Le récit se concentre ici sur la répudiation de Médée par Jason et les noces de celui-ci avec Dircé, fille du roi de Corinthe, Créon, puis met en scène l’ire de l’héroïne et son acte meurtrier. Singulièrement, l’œuvre débute non sur Médée, mais sur Dircé, sa rivale, et met en perspective les deux personnages féminins, comme s’il s’agissait d’un drame conjugal, les enfants en étant l’enjeu. Le livret de François-Benoît Hoffman (1760-1828) comportait des dialogues parlés, écrits en alexandrins, tragédie oblige, et fut créé au Théâtre Feydeau en 1797, mis en musique par Luigi Cherubini (1760-1842), nouveau venu à Paris et déjà très à la mode.

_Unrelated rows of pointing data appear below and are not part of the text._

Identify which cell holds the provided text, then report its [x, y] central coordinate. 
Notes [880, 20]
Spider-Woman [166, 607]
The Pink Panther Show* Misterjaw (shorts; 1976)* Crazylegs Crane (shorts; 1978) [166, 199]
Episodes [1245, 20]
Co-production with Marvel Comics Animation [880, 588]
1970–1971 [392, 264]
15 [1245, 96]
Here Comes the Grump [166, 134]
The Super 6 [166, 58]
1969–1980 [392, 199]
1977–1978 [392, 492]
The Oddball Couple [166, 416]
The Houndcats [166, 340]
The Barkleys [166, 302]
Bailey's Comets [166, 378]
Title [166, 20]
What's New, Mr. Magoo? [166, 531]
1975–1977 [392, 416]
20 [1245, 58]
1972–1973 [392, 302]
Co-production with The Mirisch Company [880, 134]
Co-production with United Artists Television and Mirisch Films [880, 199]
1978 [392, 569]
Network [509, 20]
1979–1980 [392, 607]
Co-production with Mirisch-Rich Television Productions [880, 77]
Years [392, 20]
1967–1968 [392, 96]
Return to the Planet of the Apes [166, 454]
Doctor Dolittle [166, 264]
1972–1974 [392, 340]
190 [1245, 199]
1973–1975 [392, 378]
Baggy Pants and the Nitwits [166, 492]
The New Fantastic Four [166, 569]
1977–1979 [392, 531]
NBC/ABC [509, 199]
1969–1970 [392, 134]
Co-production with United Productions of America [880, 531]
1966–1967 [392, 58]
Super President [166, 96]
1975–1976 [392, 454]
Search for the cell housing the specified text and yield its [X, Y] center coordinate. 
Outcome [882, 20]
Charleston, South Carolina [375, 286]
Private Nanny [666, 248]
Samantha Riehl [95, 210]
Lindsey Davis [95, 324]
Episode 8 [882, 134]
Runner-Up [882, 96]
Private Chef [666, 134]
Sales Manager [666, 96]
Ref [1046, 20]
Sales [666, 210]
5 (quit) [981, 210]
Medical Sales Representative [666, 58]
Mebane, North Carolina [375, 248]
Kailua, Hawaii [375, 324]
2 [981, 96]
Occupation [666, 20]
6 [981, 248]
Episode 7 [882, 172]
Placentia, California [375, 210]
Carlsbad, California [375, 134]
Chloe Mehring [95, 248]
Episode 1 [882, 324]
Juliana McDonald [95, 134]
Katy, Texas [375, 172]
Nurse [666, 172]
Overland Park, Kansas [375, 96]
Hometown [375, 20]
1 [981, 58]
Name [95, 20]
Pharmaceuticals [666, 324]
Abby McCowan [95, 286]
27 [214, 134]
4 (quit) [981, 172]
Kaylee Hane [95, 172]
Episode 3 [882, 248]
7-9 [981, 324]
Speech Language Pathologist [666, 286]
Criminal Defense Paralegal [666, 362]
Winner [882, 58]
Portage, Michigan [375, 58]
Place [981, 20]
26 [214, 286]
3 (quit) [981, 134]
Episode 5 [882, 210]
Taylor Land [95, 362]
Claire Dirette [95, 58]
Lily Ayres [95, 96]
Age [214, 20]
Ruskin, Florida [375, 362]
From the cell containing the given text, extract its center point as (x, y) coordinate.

Cet opéra-comique, jugé trop noir et manquant de magie, qualifié du fait de son hybridation de « terrorisme musical », quitte l’affiche après trente-neuf représentations, malgré l’admiration que suscita la partition. C’est hors de France que Médée, ou plutôt Medea, continue sa route, traduit en allemand ou en italien en version « opéra », avec des récitatifs à la place des vers parlés. Il retrouvera sa forme originale en 2012, et encore, avec un texte largement adapté par Krzysztof Warlikowski qui en assurera la mise en scène au Théâtre des Champs-Élysées avec Nadja Michael dans rôle titre et sous la direction musicale de Christophe Rousset.

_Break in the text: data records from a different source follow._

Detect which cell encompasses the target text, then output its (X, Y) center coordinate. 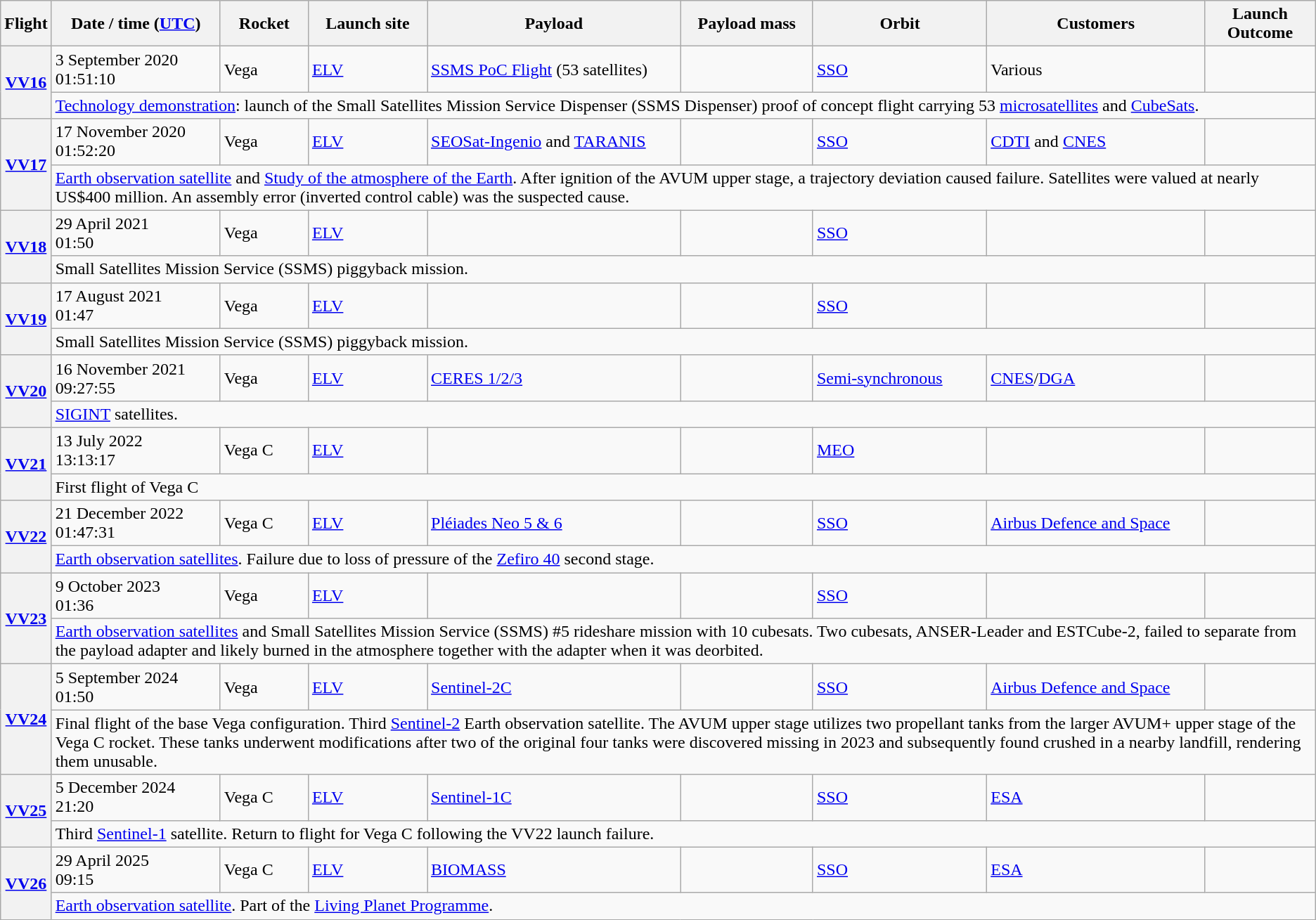
5 December 202421:20 (136, 797)
VV20 (26, 391)
29 April 202101:50 (136, 233)
First flight of Vega C (683, 487)
16 November 202109:27:55 (136, 378)
Sentinel-1C (554, 797)
Date / time (UTC) (136, 24)
Sentinel-2C (554, 688)
VV18 (26, 246)
17 November 202001:52:20 (136, 142)
LaunchOutcome (1260, 24)
SEOSat-Ingenio and TARANIS (554, 142)
VV17 (26, 164)
VV21 (26, 464)
17 August 202101:47 (136, 305)
Earth observation satellites. Failure due to loss of pressure of the Zefiro 40 second stage. (683, 560)
MEO (900, 450)
BIOMASS (554, 870)
9 October 202301:36 (136, 596)
21 December 202201:47:31 (136, 523)
SSMS PoC Flight (53 satellites) (554, 69)
Payload mass (747, 24)
Various (1096, 69)
VV25 (26, 811)
SIGINT satellites. (683, 414)
13 July 202213:13:17 (136, 450)
CDTI and CNES (1096, 142)
VV16 (26, 83)
CNES/DGA (1096, 378)
Rocket (264, 24)
Flight (26, 24)
Customers (1096, 24)
Launch site (367, 24)
Pléiades Neo 5 & 6 (554, 523)
VV19 (26, 319)
29 April 202509:15 (136, 870)
Third Sentinel-1 satellite. Return to flight for Vega C following the VV22 launch failure. (683, 834)
VV23 (26, 619)
VV22 (26, 537)
Payload (554, 24)
Earth observation satellite. Part of the Living Planet Programme. (683, 906)
VV24 (26, 720)
Orbit (900, 24)
5 September 202401:50 (136, 688)
3 September 202001:51:10 (136, 69)
Semi-synchronous (900, 378)
CERES 1/2/3 (554, 378)
VV26 (26, 883)
Detect which cell encompasses the target text, then output its [X, Y] center coordinate. 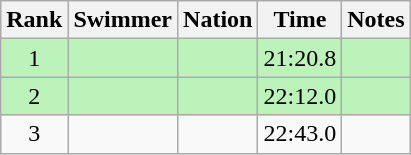
Nation [218, 20]
22:12.0 [300, 96]
Notes [376, 20]
21:20.8 [300, 58]
22:43.0 [300, 134]
Rank [34, 20]
Time [300, 20]
Swimmer [123, 20]
2 [34, 96]
3 [34, 134]
1 [34, 58]
Return [x, y] of the center of cell containing provided text 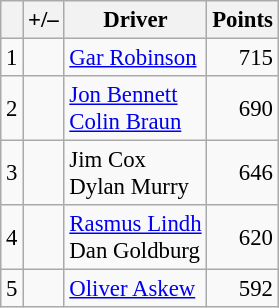
3 [12, 174]
+/– [44, 20]
5 [12, 289]
646 [242, 174]
592 [242, 289]
Jim Cox Dylan Murry [136, 174]
690 [242, 108]
Oliver Askew [136, 289]
Rasmus Lindh Dan Goldburg [136, 238]
620 [242, 238]
2 [12, 108]
Driver [136, 20]
Jon Bennett Colin Braun [136, 108]
715 [242, 58]
Gar Robinson [136, 58]
Points [242, 20]
1 [12, 58]
4 [12, 238]
Scan for the cell matching the given text and deliver its [X, Y] coordinate at center. 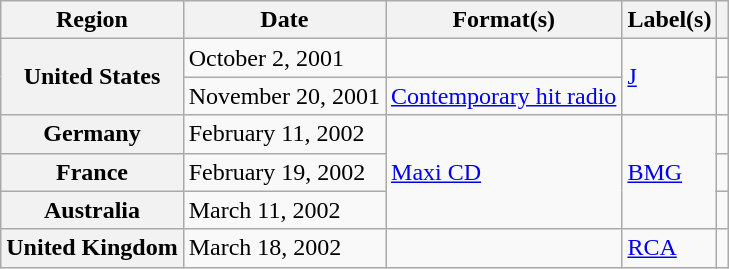
Maxi CD [504, 172]
United Kingdom [92, 248]
RCA [670, 248]
Label(s) [670, 20]
United States [92, 77]
Format(s) [504, 20]
October 2, 2001 [284, 58]
Date [284, 20]
February 19, 2002 [284, 172]
February 11, 2002 [284, 134]
J [670, 77]
Australia [92, 210]
March 18, 2002 [284, 248]
Germany [92, 134]
BMG [670, 172]
March 11, 2002 [284, 210]
Contemporary hit radio [504, 96]
November 20, 2001 [284, 96]
France [92, 172]
Region [92, 20]
For the text-containing cell, return its midpoint in (x, y) coordinate format. 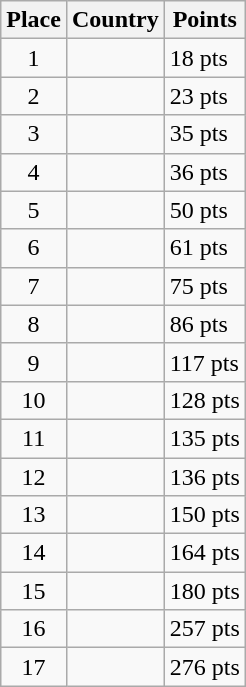
10 (34, 400)
1 (34, 58)
117 pts (204, 362)
11 (34, 438)
6 (34, 248)
180 pts (204, 591)
2 (34, 96)
86 pts (204, 324)
3 (34, 134)
8 (34, 324)
4 (34, 172)
35 pts (204, 134)
135 pts (204, 438)
18 pts (204, 58)
17 (34, 667)
7 (34, 286)
23 pts (204, 96)
257 pts (204, 629)
15 (34, 591)
36 pts (204, 172)
128 pts (204, 400)
14 (34, 553)
Country (115, 20)
9 (34, 362)
164 pts (204, 553)
136 pts (204, 477)
16 (34, 629)
276 pts (204, 667)
150 pts (204, 515)
Points (204, 20)
75 pts (204, 286)
12 (34, 477)
13 (34, 515)
50 pts (204, 210)
61 pts (204, 248)
5 (34, 210)
Place (34, 20)
Determine the [X, Y] coordinate at the center of the cell enclosing the given text.  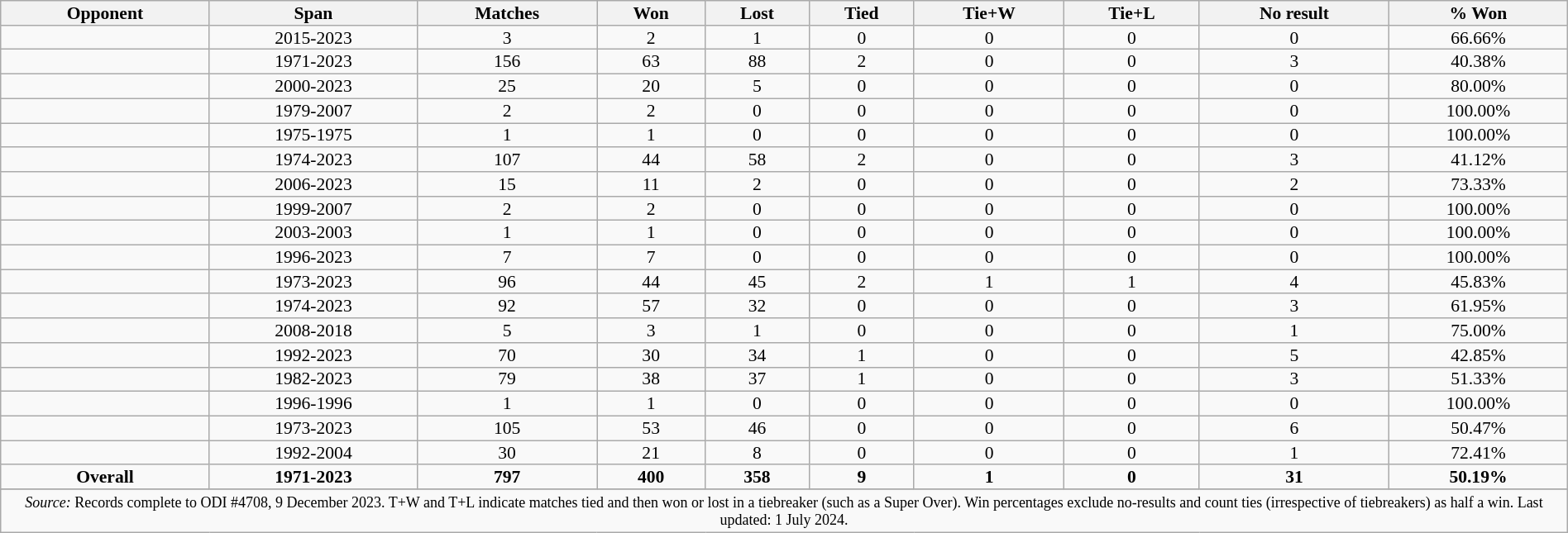
105 [508, 429]
1996-2023 [313, 258]
41.12% [1479, 160]
107 [508, 160]
Tie+W [989, 13]
79 [508, 380]
358 [758, 478]
21 [652, 453]
9 [862, 478]
34 [758, 356]
50.47% [1479, 429]
2015-2023 [313, 38]
156 [508, 62]
8 [758, 453]
Matches [508, 13]
32 [758, 307]
15 [508, 184]
6 [1293, 429]
2003-2003 [313, 233]
66.66% [1479, 38]
1979-2007 [313, 111]
58 [758, 160]
92 [508, 307]
400 [652, 478]
797 [508, 478]
Tie+L [1132, 13]
Opponent [105, 13]
Overall [105, 478]
73.33% [1479, 184]
Span [313, 13]
75.00% [1479, 331]
40.38% [1479, 62]
25 [508, 87]
96 [508, 282]
45 [758, 282]
% Won [1479, 13]
38 [652, 380]
31 [1293, 478]
63 [652, 62]
1975-1975 [313, 136]
57 [652, 307]
88 [758, 62]
1982-2023 [313, 380]
1992-2004 [313, 453]
No result [1293, 13]
20 [652, 87]
46 [758, 429]
2008-2018 [313, 331]
Lost [758, 13]
Tied [862, 13]
51.33% [1479, 380]
2006-2023 [313, 184]
Won [652, 13]
50.19% [1479, 478]
4 [1293, 282]
53 [652, 429]
42.85% [1479, 356]
37 [758, 380]
11 [652, 184]
80.00% [1479, 87]
1996-1996 [313, 404]
72.41% [1479, 453]
70 [508, 356]
45.83% [1479, 282]
1999-2007 [313, 209]
1992-2023 [313, 356]
61.95% [1479, 307]
2000-2023 [313, 87]
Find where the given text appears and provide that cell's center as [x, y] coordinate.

Laurence Equilbey dirige le retour de Médée dans sa version de 1797. La cheffe d’orchestre souligne la dimension théâtrale de la musique : « L’orchestre est un acteur du drame, comme chez Gluck : il révèle la psyché des personnages. Ainsi, l’introduction de l’acte III est une tempête qui dépeint moins le déchaînement des éléments (un lieu commun dans les tragédies en musique dès l’époque baroque) que la tempête intérieure de Médée, laquelle s’exprimera dans la suite de l’acte. De même, dans le finale, l’orchestre annonce le dénouement : il déploie une ligne torturée, sombre, dans laquelle un sinistre ré mineur succède au lumineux ré majeur. »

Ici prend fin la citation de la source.